Tageblatt, janvier 2008, par Laurent Bonzon

Chercher l’ailleurs

« Ce qui différencie la jeunesse de l’âge adulte, c’est que l’adulte tente de donner une cohérence à tous les événements de sa vie. Puis, un beau jour, il se rend compte que, tel le roi sur l’échiquier, l’imprévisible le cerne et que pour éviter le mat, il doit accomplir un acte très précis. Partir sur une île, par exemple, avec laquelle rien, mais absolument rien ne le lie… »

Vassili Golovanov est de ces voyageurs qui ne s’embarquent pas au hasard pour les aventures qu’ils ont choisies, ni, n’en reviennent indemnes. Éloge des voyages insensés, qui a paru en Russie en 2002, est l’immense récit d’un voyage dans l’île polaire de Kolgouev. L’écrivain y raconte tout : comment il est venu à cette odyssée, comment le temps et le monde l’y ont conduit, comment l’idée de l’île fut plus importante que l’île elle-même. Car le voyage insensé de Golovanov, incroyable périple dans le Grand Nord, est aussi et surtout un parcours initiatique et critique à l’intérieur de l’écrivain lui-même et de cette île marquée par les blessures de la société industrielle.
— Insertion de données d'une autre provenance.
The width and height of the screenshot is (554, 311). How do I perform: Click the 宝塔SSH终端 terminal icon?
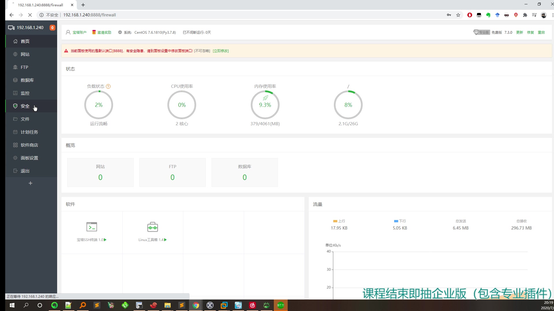coord(91,227)
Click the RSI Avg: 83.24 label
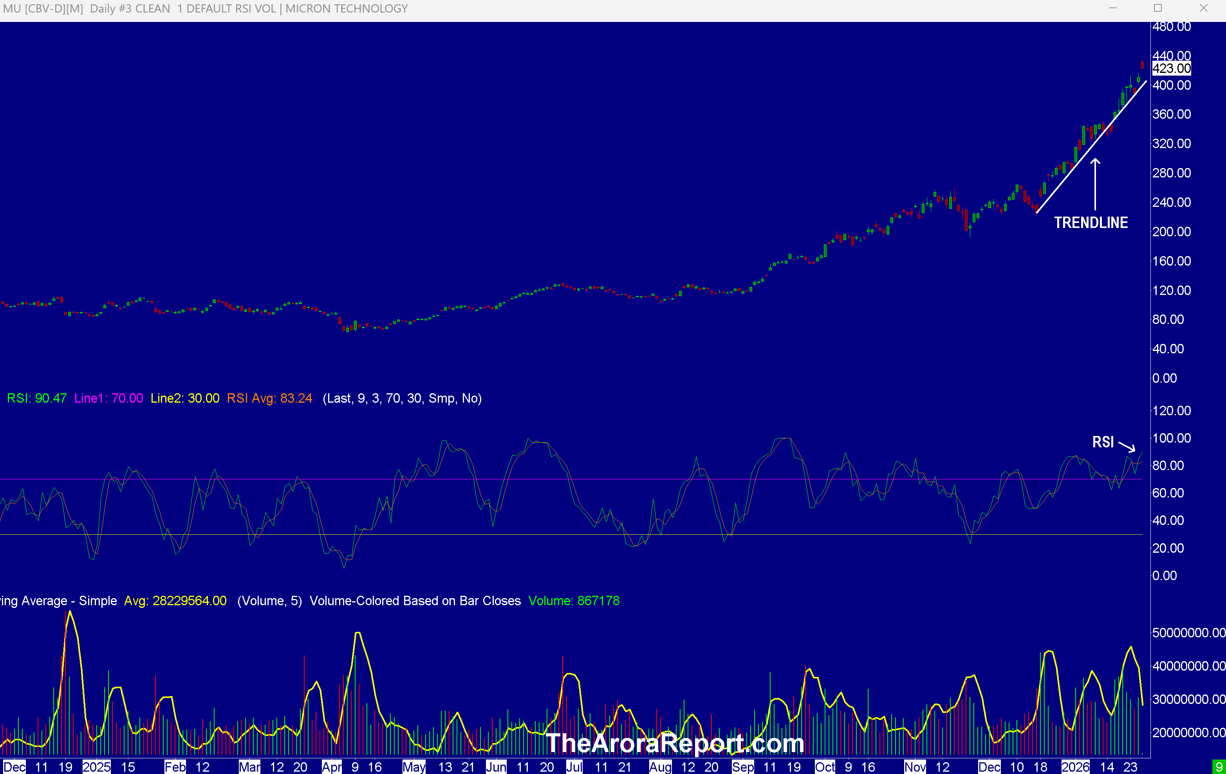Viewport: 1226px width, 774px height. [269, 398]
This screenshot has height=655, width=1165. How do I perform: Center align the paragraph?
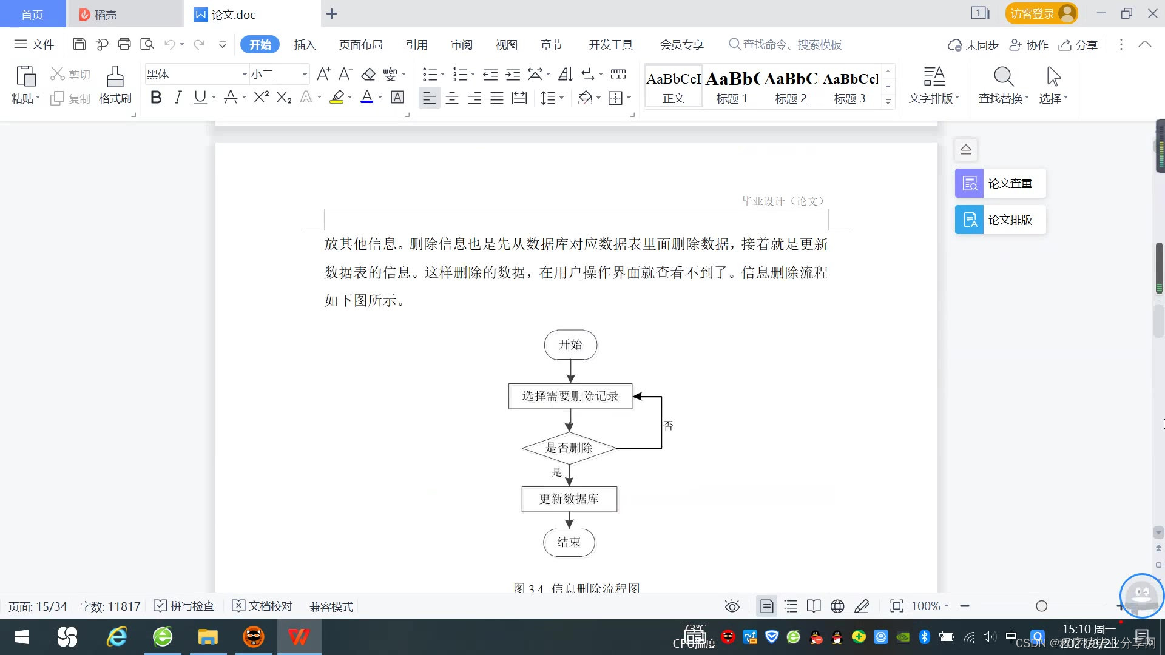452,98
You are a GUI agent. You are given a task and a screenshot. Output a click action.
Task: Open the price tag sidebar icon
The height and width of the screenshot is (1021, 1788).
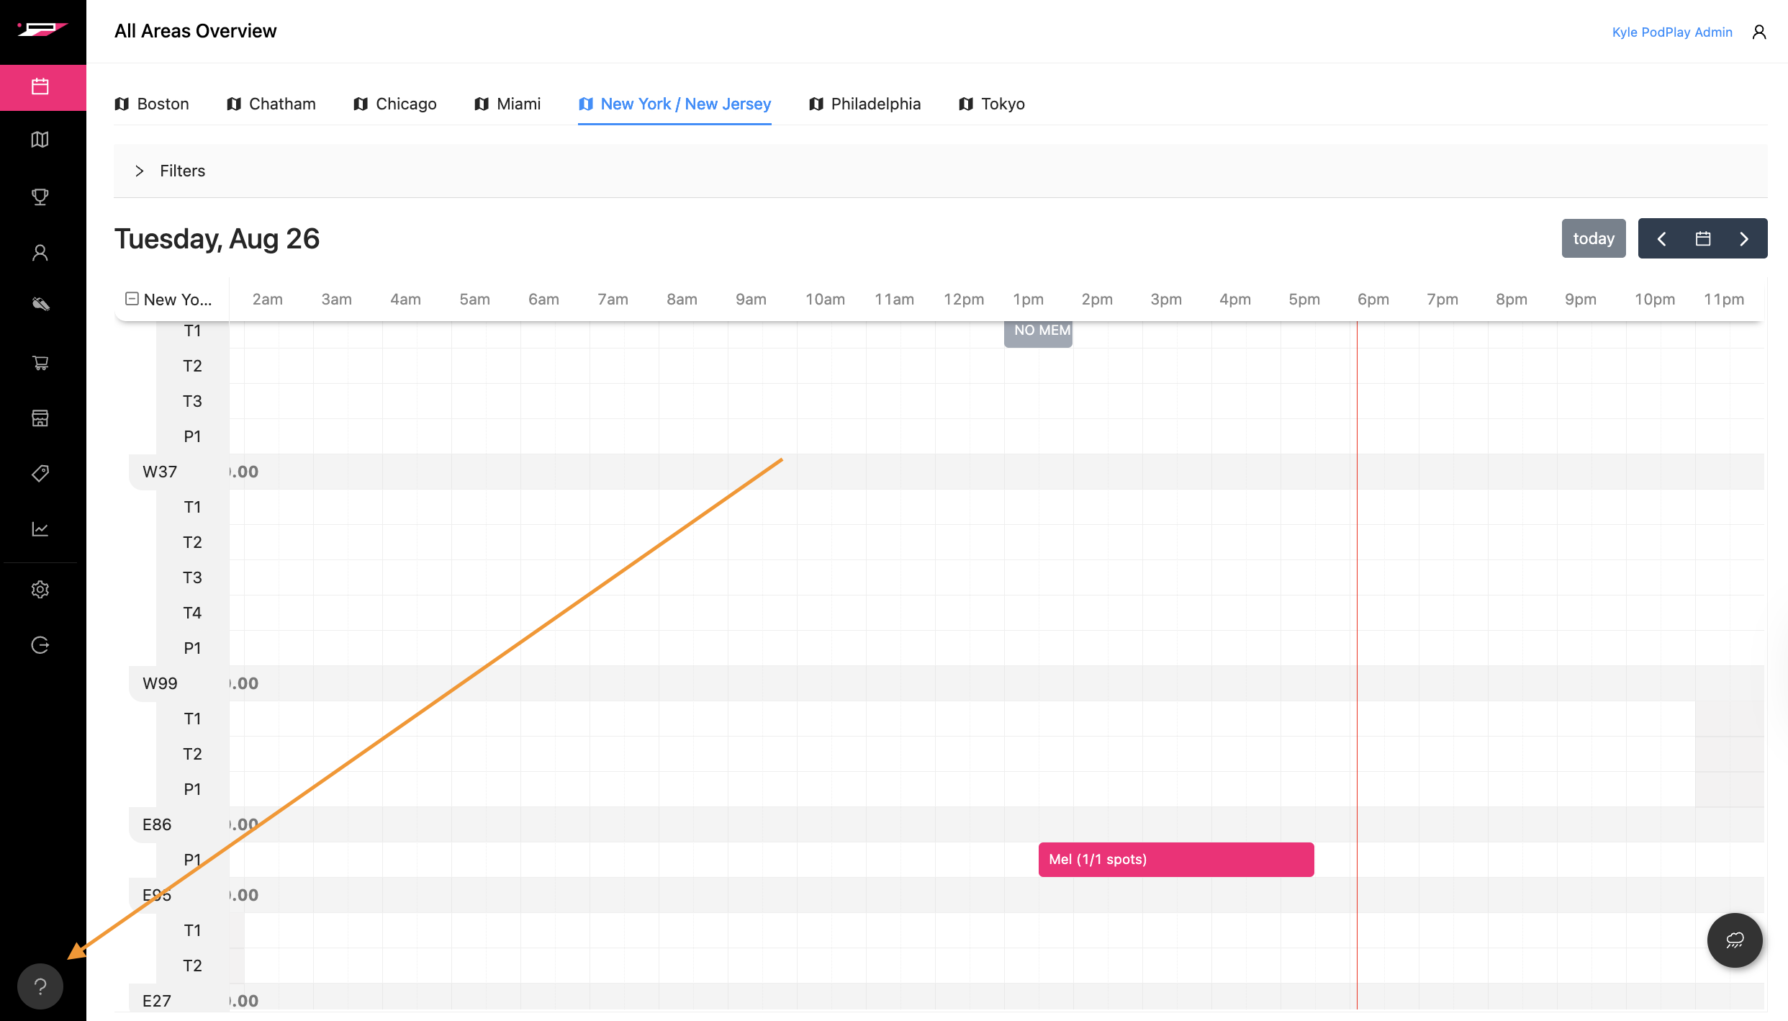coord(40,473)
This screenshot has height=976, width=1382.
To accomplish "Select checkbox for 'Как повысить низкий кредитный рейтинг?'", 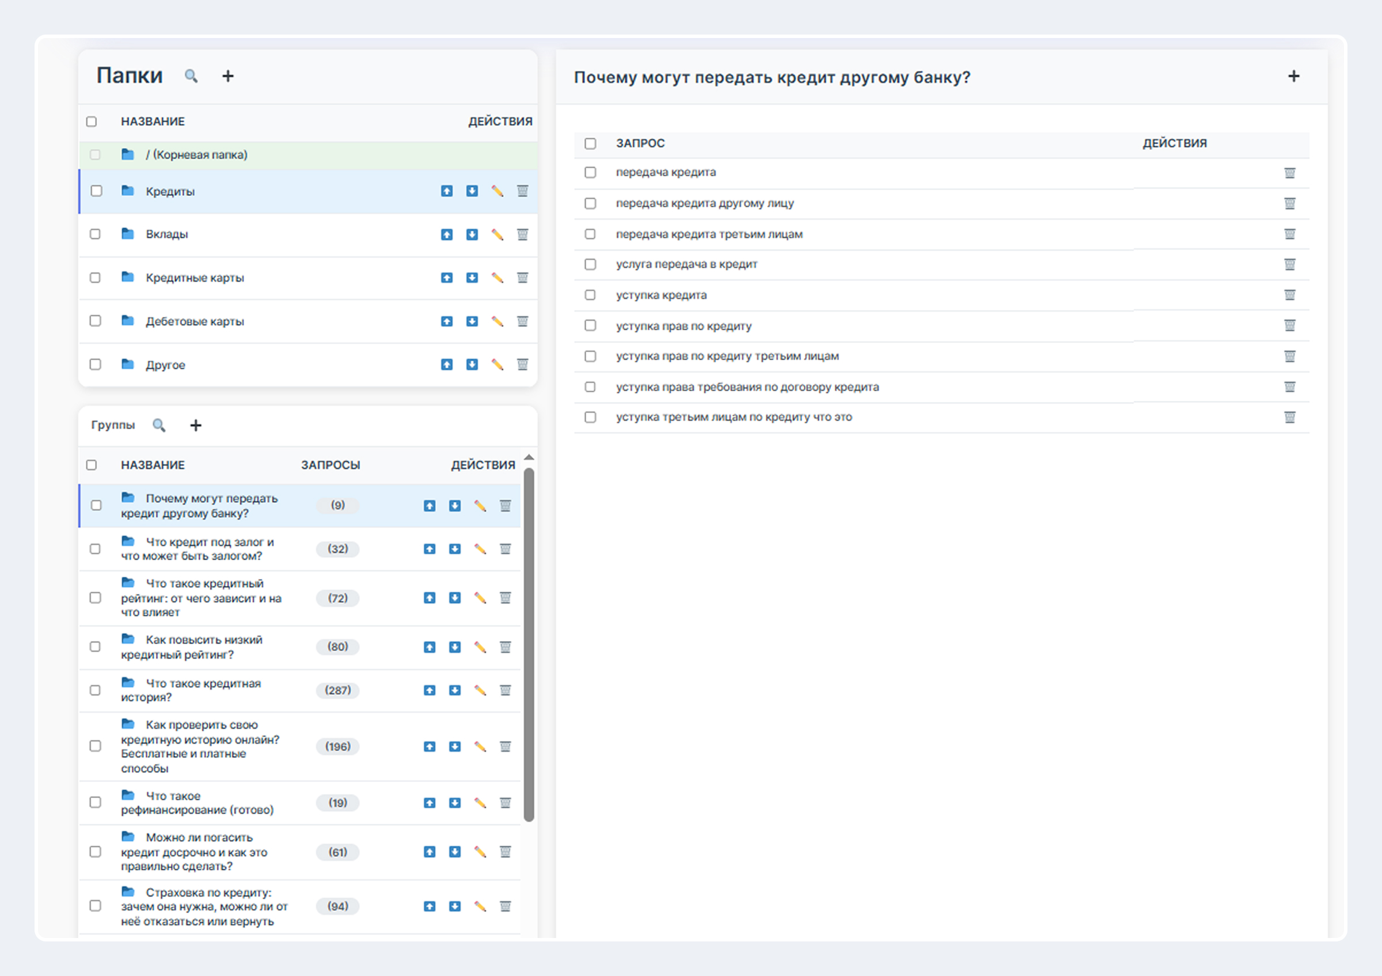I will (95, 646).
En ligne de mire, le fol espoir de se retrouver, de se recentrer, de « mourir à soi-même ».

Éloge des voyages insensés renferme des souvenirs, des rencontres, des réflexions, des contes, des confessions, des entretiens, multiplie les points de vue et les détours, s’adapte aux rythmes du voyage et aux bruits de la vie, dans ce coin reculé parmi les coins reculés. On y voit tout à la fois la grande nature et celle de l’homme.